• **GIVEN INFORMATION**:

== == ==

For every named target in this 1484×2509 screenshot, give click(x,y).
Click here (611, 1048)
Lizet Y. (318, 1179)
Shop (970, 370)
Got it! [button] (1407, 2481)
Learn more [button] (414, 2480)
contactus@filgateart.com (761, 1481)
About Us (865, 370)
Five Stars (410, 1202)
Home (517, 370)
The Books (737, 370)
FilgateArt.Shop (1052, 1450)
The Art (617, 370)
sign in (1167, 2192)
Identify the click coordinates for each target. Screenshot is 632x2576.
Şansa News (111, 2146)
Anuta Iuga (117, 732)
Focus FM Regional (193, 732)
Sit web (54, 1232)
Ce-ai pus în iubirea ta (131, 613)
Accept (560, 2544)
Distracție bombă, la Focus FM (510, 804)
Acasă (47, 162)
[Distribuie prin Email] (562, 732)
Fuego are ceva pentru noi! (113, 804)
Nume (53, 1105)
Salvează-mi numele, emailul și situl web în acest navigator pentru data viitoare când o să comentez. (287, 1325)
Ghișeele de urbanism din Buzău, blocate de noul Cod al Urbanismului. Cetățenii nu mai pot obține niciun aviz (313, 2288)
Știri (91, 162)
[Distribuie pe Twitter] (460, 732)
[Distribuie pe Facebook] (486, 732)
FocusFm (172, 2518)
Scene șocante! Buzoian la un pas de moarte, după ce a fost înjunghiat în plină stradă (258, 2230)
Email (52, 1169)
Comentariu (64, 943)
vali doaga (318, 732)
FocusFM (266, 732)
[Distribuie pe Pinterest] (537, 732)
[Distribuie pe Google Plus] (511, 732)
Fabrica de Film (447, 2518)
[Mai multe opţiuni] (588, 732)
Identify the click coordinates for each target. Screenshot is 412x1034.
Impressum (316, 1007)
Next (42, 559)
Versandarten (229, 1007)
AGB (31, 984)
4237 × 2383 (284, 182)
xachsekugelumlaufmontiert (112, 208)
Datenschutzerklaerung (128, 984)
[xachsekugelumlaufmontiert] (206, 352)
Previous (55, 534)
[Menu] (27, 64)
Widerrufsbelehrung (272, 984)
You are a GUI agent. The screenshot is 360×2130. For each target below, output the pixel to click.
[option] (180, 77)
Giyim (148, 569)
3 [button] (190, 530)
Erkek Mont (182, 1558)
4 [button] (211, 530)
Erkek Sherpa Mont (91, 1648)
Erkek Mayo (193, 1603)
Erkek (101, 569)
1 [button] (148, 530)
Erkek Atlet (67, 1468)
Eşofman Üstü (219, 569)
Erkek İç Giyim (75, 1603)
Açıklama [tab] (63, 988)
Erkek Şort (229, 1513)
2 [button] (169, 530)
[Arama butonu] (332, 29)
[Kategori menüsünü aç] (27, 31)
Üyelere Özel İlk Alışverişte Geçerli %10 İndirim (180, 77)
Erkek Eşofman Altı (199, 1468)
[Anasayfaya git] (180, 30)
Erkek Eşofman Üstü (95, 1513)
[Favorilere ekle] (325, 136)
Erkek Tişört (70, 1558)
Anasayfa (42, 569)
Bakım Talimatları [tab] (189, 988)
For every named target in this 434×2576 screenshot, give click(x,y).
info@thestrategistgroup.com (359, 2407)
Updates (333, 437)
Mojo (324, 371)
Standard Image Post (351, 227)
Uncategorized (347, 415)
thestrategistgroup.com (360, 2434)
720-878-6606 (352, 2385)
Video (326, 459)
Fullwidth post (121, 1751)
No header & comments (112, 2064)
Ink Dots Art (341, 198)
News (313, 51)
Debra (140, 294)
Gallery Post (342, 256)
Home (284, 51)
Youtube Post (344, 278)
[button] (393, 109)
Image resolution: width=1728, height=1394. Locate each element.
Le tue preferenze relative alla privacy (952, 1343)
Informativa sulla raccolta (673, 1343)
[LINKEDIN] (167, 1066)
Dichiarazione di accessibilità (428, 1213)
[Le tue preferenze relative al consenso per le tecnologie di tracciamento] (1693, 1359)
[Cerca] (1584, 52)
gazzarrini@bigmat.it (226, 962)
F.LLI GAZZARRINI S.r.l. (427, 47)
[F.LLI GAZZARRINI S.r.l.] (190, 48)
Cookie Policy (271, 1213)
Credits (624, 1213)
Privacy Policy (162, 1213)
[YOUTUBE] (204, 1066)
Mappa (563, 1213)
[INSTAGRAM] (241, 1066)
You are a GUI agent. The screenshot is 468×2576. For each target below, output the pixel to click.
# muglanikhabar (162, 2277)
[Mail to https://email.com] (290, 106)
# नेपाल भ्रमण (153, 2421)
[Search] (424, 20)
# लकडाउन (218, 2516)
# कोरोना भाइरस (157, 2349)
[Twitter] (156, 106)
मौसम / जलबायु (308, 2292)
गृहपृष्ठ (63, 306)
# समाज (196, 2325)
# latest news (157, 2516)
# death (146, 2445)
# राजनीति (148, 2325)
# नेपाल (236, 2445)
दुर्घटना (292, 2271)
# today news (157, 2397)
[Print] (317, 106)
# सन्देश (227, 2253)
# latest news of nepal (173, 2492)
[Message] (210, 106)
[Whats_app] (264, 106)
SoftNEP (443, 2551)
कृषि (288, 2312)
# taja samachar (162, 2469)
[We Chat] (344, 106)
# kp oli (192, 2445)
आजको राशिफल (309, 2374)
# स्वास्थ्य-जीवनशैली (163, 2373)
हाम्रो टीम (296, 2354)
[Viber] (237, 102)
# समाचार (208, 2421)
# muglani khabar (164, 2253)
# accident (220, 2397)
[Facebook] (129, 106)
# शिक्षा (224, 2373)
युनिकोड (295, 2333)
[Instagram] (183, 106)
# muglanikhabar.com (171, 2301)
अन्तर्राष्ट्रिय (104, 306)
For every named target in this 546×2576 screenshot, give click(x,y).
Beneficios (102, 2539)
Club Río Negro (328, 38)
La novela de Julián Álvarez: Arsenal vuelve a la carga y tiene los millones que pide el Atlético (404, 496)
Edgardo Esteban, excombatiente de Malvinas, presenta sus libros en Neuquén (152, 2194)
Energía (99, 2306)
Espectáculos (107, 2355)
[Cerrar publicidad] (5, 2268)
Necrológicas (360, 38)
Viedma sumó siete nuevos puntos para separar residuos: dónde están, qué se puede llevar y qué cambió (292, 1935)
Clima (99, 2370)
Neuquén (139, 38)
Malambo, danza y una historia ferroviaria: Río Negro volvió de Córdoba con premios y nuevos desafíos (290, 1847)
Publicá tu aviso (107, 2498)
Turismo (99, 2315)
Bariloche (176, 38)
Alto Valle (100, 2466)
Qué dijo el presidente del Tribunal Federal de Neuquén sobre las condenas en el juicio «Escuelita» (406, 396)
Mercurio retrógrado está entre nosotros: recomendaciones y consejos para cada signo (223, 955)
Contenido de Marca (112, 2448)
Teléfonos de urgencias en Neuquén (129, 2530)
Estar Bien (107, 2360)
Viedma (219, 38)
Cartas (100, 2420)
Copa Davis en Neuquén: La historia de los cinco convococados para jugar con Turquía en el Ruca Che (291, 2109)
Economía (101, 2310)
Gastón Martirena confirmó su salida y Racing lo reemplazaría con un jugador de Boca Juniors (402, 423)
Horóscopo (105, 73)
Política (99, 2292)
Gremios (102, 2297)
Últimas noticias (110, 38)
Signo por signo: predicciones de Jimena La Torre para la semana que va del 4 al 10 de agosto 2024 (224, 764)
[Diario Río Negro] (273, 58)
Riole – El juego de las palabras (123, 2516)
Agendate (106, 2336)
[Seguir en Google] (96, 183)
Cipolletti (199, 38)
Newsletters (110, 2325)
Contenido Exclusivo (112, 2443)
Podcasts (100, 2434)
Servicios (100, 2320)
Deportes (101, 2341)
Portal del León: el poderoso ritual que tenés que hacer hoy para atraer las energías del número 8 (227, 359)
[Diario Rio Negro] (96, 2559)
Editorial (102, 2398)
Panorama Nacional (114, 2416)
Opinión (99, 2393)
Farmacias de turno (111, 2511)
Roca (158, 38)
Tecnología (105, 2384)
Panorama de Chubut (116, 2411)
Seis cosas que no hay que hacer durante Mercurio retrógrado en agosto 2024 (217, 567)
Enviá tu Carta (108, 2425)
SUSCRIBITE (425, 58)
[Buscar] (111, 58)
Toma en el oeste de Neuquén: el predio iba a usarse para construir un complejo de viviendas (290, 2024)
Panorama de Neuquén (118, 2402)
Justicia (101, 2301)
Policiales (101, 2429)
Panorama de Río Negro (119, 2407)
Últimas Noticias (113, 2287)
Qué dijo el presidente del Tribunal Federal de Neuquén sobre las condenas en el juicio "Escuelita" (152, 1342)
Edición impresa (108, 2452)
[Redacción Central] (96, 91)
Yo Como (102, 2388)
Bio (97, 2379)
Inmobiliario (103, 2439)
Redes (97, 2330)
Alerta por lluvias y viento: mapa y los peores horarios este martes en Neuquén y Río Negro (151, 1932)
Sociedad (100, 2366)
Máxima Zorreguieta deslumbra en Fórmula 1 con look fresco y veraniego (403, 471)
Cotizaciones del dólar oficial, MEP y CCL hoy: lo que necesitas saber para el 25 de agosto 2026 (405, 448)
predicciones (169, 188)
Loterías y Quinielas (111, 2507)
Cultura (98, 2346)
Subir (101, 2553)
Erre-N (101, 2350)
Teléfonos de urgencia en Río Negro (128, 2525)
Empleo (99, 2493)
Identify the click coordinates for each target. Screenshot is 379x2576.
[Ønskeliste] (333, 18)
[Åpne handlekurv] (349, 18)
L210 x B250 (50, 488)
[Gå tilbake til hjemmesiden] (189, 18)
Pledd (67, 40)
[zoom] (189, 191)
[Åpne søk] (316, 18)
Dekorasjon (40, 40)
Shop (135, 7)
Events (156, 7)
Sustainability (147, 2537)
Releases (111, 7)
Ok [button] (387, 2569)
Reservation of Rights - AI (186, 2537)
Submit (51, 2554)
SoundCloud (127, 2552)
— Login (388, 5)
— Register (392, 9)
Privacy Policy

== == ==

• **TASK ITEM**:
Give back the lines of the data exactly as they are written, from the first line through the line containing "Accept (560, 2544)".

• **YOUR SOLUTION**:
For every named target in this 1484×2509 screenshot, give click(x,y).
Click here (611, 1048)
Lizet Y. (318, 1179)
Shop (970, 370)
Got it! [button] (1407, 2481)
Learn more [button] (414, 2480)
contactus@filgateart.com (761, 1481)
About Us (865, 370)
Five Stars (410, 1202)
Home (517, 370)
The Books (737, 370)
FilgateArt.Shop (1052, 1450)
The Art (617, 370)
sign in (1167, 2192)
Identify the click coordinates for each target. Screenshot is 632x2576.
Şansa News (111, 2146)
Anuta Iuga (117, 732)
Focus FM Regional (193, 732)
Sit web (54, 1232)
Ce-ai pus în iubirea ta (131, 613)
Accept (560, 2544)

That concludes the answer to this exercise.